**TRY IT:** Produce as output only the lines below starting at the line with "This screenshot has height=226, width=582." and continuing through the line with "Click green checkmark", each one exactly as written.

**SOURCE DATA:**
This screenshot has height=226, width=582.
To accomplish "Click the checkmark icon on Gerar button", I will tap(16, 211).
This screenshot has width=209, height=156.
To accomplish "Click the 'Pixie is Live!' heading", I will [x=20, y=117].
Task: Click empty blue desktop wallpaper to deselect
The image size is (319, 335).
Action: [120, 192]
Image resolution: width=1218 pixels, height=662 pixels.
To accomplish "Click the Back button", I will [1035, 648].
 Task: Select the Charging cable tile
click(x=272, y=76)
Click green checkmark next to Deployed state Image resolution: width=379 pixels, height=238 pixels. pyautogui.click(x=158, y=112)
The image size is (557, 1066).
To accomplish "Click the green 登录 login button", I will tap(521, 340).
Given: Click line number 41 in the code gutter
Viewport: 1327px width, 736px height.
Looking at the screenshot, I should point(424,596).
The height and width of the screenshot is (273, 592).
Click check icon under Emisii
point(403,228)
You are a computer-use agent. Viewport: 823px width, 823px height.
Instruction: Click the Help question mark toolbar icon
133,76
---
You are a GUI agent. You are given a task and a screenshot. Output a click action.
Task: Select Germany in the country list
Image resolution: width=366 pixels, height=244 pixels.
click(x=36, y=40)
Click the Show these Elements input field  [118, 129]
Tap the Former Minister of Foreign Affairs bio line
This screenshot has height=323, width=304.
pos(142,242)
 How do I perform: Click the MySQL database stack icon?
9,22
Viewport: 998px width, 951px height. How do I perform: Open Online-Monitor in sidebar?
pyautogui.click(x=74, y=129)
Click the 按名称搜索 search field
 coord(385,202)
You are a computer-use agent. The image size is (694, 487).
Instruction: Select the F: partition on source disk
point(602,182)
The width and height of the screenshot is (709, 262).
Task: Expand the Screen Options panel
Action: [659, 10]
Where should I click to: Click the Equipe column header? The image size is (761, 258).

**FINAL ANSWER:**
This screenshot has height=226, width=582.
To accomplish "Click the checkmark icon on Gerar button", I will tap(16, 211).
This screenshot has width=209, height=156.
To accomplish "Click the 'Pixie is Live!' heading", I will [x=20, y=117].
Task: Click empty blue desktop wallpaper to deselect
The image size is (319, 335).
Action: [120, 192]
Image resolution: width=1218 pixels, height=662 pixels.
To accomplish "Click the Back button", I will [1035, 648].
 Task: Select the Charging cable tile
click(x=272, y=76)
Click green checkmark next to Deployed state Image resolution: width=379 pixels, height=238 pixels. pyautogui.click(x=158, y=112)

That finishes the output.